Сом попытался усадить его на скамью, но Теонг уперся.
И тут кто-то произнес:
– За это нужно выпить!
– Да, – кивнул тохасианин и потянулся за кружкой.
Ухватил он ее далеко не с первого раза, но когда у него получилось, страшно скривил лицо и выплеснул остатки жидкости все на тех же соседей по столу. Потом воскликнул:
– Яд! Мне дали горький яд! Но я не стану его пить! Убейтесь об стену, коварные злыдни!

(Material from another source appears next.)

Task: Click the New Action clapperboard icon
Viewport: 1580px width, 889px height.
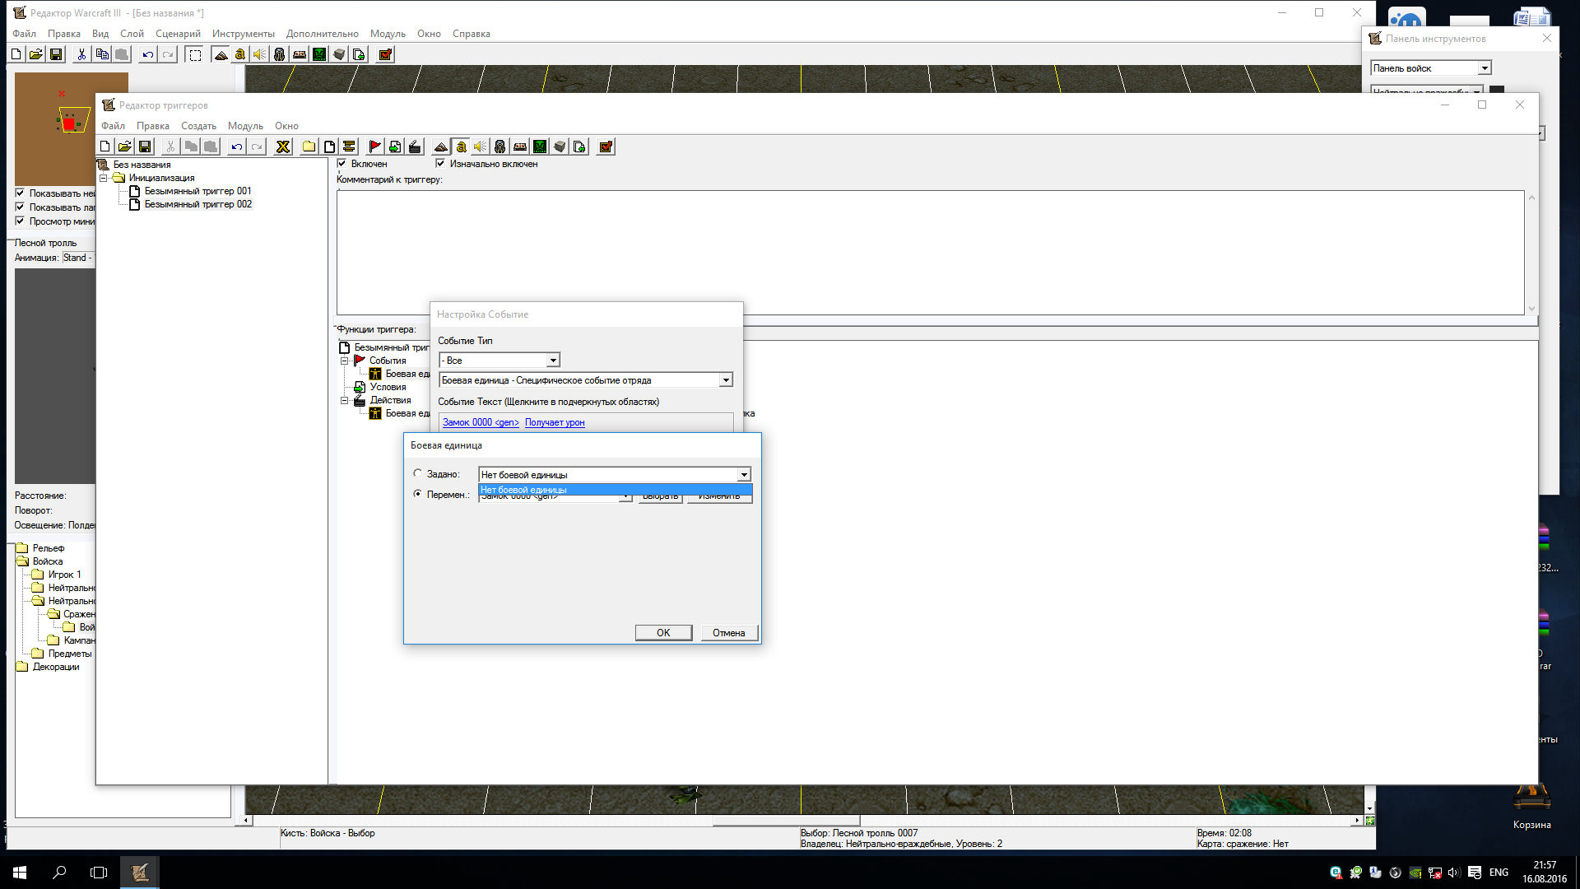Action: [x=415, y=147]
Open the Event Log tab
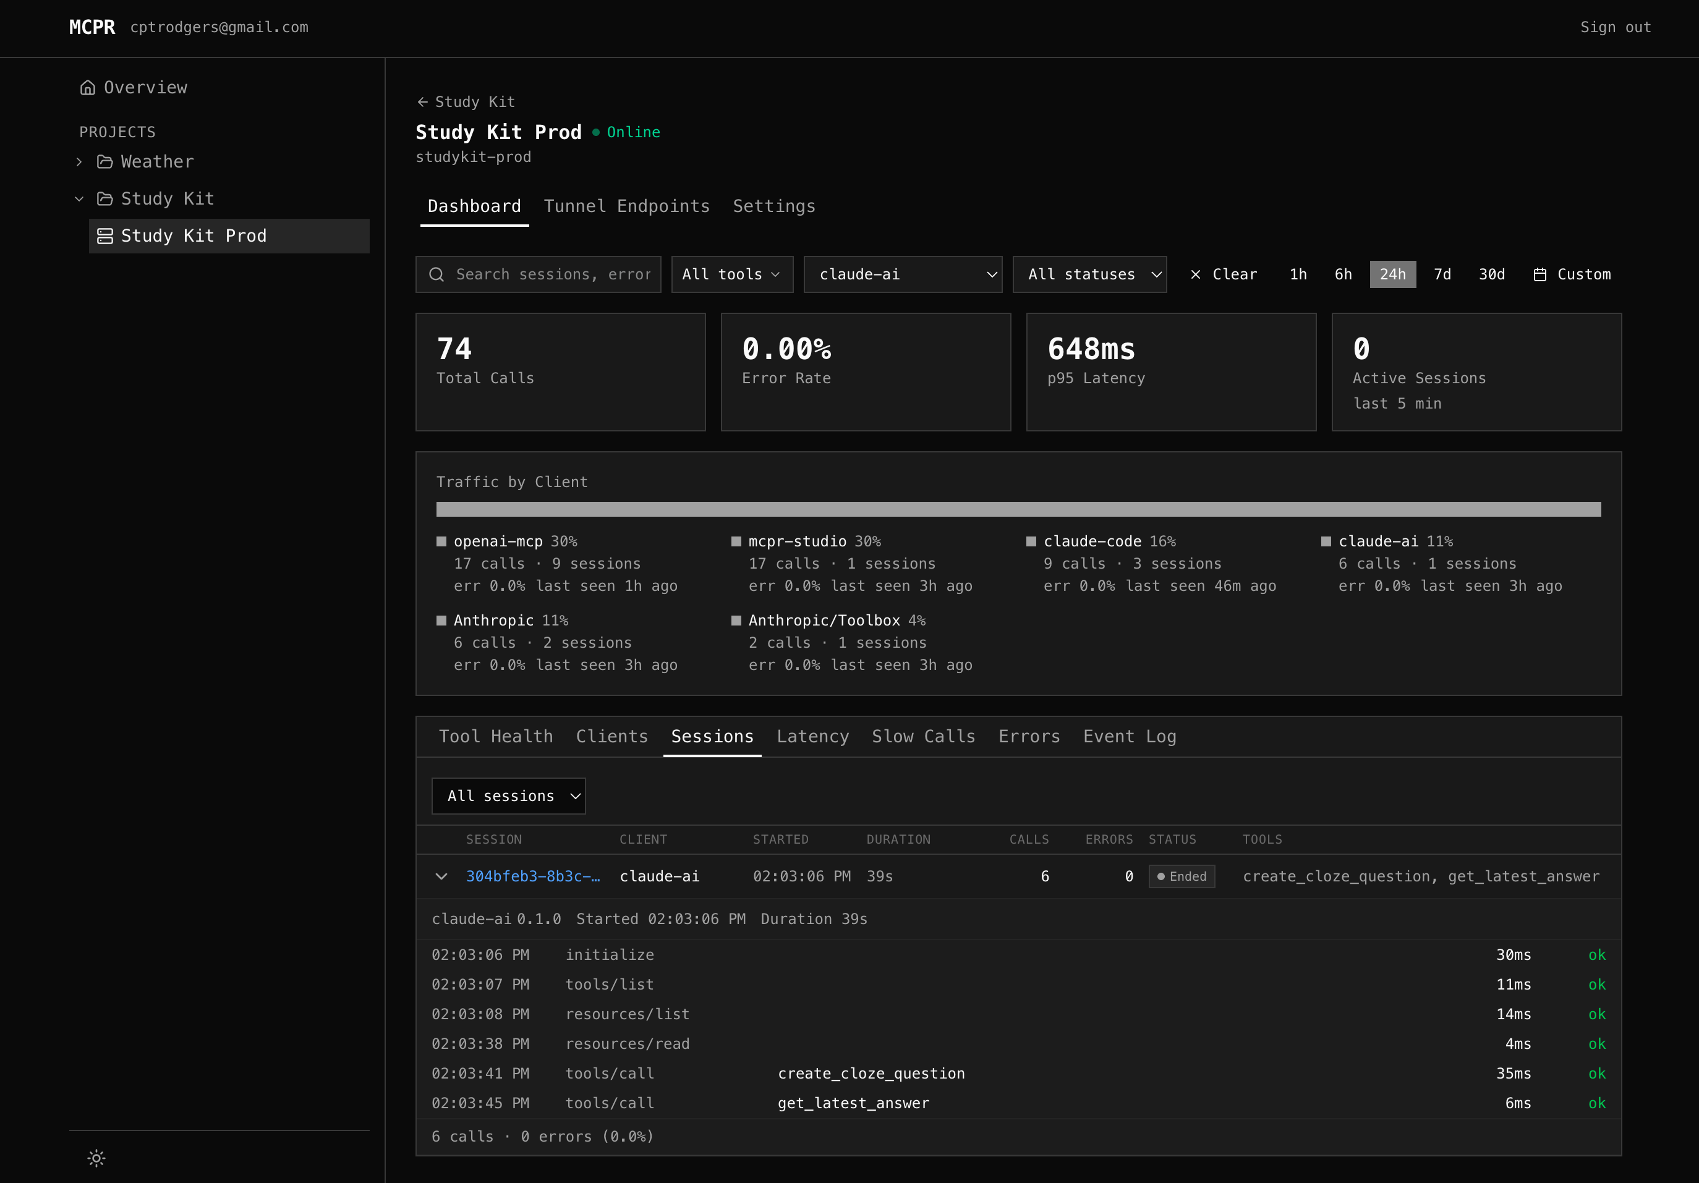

Икать он почему-то перестал.
Дважды пострадавшие мужчины медленно встали. Один из них тихо, вежливо, как обычно извиняются за причиненное беспокойство, сказал:
– Мы ведь тебя убьем сейчас.
Сом подхватился.
– Господа! – замахал он руками. – Не надо никого убивать! Тимоха свой парень! Просто спиртного ему ни капли нельзя, солить твою плешь! Даже пива – ни-ни! А я за ним не углядел. Прошу, как говорится, пардону, мы сейчас быстро откланяемся.
– Быстро не получится, – с непонятным сожалением произнес один сосед. – Потому что убивать мы вас будем медленно.
– А меня-то за что? – вырвалось у сталкера.
– За то, что не углядел. Сам же сказал.
– И за компанию, – добавил второй, еще более жалостливо и грустно.
Нож первого метнулся навстречу Теонгу столь быстро, что Сом едва успел его отбить предплечьем. Из руки брызнула кровь. Сталкер тут же выхватил из ножен свой верный клинок и очертил свистящую дугу перед противниками. Но мешал стол, и Сом, поддев его коленом, отбросил в сторону.